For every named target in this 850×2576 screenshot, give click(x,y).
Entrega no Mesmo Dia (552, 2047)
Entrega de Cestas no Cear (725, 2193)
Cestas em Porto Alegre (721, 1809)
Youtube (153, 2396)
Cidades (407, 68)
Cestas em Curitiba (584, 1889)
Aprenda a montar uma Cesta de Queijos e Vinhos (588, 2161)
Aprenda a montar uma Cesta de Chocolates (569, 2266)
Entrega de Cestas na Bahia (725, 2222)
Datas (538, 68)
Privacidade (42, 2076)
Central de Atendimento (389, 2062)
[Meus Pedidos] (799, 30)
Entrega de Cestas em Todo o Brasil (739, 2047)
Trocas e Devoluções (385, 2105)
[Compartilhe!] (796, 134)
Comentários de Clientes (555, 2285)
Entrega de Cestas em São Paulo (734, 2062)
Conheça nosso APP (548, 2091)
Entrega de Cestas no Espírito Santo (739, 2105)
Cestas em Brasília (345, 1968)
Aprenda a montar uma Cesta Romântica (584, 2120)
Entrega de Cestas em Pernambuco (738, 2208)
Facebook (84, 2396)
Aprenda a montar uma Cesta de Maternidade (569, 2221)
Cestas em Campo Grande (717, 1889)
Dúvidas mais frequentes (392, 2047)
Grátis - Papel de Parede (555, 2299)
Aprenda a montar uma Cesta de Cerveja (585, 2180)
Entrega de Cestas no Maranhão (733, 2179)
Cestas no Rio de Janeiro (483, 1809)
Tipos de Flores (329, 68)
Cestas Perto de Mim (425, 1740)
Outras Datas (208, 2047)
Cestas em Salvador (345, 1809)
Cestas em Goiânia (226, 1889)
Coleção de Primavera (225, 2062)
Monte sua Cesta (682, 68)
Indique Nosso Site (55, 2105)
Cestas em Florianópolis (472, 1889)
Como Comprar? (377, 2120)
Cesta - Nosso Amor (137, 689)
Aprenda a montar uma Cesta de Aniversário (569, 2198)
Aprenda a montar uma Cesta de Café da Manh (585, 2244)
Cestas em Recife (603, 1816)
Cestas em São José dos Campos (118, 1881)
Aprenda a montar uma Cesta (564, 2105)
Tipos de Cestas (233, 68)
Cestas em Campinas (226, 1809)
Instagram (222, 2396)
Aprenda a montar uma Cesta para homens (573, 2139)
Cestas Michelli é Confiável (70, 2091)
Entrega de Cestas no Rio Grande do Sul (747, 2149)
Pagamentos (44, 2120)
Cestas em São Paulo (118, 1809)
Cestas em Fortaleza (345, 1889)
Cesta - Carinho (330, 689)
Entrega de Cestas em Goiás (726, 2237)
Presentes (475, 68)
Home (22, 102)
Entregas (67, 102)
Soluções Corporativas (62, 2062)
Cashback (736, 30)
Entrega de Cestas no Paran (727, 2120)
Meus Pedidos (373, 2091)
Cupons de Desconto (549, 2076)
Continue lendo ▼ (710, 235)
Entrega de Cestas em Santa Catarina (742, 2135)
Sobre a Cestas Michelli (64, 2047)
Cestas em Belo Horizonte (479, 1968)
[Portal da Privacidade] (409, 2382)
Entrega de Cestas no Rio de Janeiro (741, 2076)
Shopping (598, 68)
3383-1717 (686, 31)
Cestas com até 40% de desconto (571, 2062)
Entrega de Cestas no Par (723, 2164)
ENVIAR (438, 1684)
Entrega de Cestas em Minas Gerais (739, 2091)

◇ ◇ ◇ ◇ ◇

WHAT TO DO: Reproduce the material above. Do not change a word.

RESULT:
For every named target in this 850×2576 screenshot, give click(x,y).
Entrega no Mesmo Dia (552, 2047)
Entrega de Cestas no Cear (725, 2193)
Cestas em Porto Alegre (721, 1809)
Youtube (153, 2396)
Cidades (407, 68)
Cestas em Curitiba (584, 1889)
Aprenda a montar uma Cesta de Queijos e Vinhos (588, 2161)
Aprenda a montar uma Cesta de Chocolates (569, 2266)
Entrega de Cestas na Bahia (725, 2222)
Datas (538, 68)
Privacidade (42, 2076)
Central de Atendimento (389, 2062)
[Meus Pedidos] (799, 30)
Entrega de Cestas em Todo o Brasil (739, 2047)
Trocas e Devoluções (385, 2105)
[Compartilhe!] (796, 134)
Comentários de Clientes (555, 2285)
Entrega de Cestas em São Paulo (734, 2062)
Conheça nosso APP (548, 2091)
Entrega de Cestas no Espírito Santo (739, 2105)
Cestas em Brasília (345, 1968)
Aprenda a montar uma Cesta Romântica (584, 2120)
Entrega de Cestas em Pernambuco (738, 2208)
Facebook (84, 2396)
Aprenda a montar uma Cesta de Maternidade (569, 2221)
Cestas em Campo Grande (717, 1889)
Dúvidas mais frequentes (392, 2047)
Grátis - Papel de Parede (555, 2299)
Aprenda a montar uma Cesta de Cerveja (585, 2180)
Entrega de Cestas no Maranhão (733, 2179)
Cestas no Rio de Janeiro (483, 1809)
Tipos de Flores (329, 68)
Cestas Perto de Mim (425, 1740)
Outras Datas (208, 2047)
Cestas em Salvador (345, 1809)
Cestas em Goiânia (226, 1889)
Coleção de Primavera (225, 2062)
Monte sua Cesta (682, 68)
Indique Nosso Site (55, 2105)
Cestas em Florianópolis (472, 1889)
Como Comprar? (377, 2120)
Cesta - Nosso Amor (137, 689)
Aprenda a montar uma Cesta de Aniversário (569, 2198)
Aprenda a montar uma Cesta de Café da Manh (585, 2244)
Cestas em Recife (603, 1816)
Cestas em São José dos Campos (118, 1881)
Aprenda a montar uma Cesta (564, 2105)
Tipos de Cestas (233, 68)
Cestas em Campinas (226, 1809)
Instagram (222, 2396)
Aprenda a montar uma Cesta para homens (573, 2139)
Cestas Michelli é Confiável (70, 2091)
Entrega de Cestas no Rio Grande do Sul (747, 2149)
Pagamentos (44, 2120)
Cestas em São Paulo (118, 1809)
Cestas em Fortaleza (345, 1889)
Cesta - Carinho (330, 689)
Entrega de Cestas em Goiás (726, 2237)
Presentes (475, 68)
Home (22, 102)
Entregas (67, 102)
Soluções Corporativas (62, 2062)
Cashback (736, 30)
Entrega de Cestas no Paran (727, 2120)
Meus Pedidos (373, 2091)
Cupons de Desconto (549, 2076)
Continue lendo ▼ (710, 235)
Entrega de Cestas em Santa Catarina (742, 2135)
Sobre a Cestas Michelli (64, 2047)
Cestas em Belo Horizonte (479, 1968)
[Portal da Privacidade] (409, 2382)
Entrega de Cestas no Rio de Janeiro (741, 2076)
Shopping (598, 68)
3383-1717 (686, 31)
Cestas com até 40% de desconto (571, 2062)
Entrega de Cestas no Par (723, 2164)
ENVIAR (438, 1684)
Entrega de Cestas em Minas Gerais (739, 2091)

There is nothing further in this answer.